#### AIM OF THE EXERCISE:
Only the number is wanted: how many lines in the data contain "width"?

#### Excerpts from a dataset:
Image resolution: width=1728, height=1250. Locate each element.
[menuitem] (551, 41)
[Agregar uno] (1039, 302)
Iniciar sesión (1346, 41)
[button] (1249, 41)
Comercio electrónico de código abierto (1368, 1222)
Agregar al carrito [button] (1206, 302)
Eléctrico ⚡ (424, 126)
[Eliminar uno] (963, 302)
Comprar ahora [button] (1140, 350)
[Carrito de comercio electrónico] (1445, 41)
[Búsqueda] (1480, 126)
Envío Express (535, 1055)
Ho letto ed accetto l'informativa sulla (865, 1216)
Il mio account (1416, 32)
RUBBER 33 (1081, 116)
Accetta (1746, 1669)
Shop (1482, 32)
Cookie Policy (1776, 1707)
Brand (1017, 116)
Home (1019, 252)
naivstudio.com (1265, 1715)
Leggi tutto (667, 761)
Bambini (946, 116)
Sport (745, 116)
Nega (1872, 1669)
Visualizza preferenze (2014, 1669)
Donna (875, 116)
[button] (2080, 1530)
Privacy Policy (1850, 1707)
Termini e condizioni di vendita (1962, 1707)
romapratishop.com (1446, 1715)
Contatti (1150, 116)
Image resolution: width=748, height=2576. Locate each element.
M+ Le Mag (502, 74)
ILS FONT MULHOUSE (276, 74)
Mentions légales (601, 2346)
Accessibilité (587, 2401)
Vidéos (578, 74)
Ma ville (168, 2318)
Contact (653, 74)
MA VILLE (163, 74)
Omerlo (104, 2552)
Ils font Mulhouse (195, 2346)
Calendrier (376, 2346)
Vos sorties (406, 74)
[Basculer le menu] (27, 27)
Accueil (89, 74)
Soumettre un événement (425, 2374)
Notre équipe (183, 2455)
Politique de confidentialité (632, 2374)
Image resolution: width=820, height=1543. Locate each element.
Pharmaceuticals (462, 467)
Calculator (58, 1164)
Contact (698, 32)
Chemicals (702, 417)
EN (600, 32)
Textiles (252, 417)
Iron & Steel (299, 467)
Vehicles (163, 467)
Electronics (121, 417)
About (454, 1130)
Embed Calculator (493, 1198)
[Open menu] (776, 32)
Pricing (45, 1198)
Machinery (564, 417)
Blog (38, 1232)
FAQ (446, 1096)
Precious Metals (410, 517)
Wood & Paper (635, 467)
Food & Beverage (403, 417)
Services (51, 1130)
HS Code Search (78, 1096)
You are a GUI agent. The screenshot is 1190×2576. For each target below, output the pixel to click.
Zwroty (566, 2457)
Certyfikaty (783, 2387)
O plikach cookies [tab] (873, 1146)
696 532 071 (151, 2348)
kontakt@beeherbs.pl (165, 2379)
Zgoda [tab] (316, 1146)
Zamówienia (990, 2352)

#### WRITTEN ANSWER:
3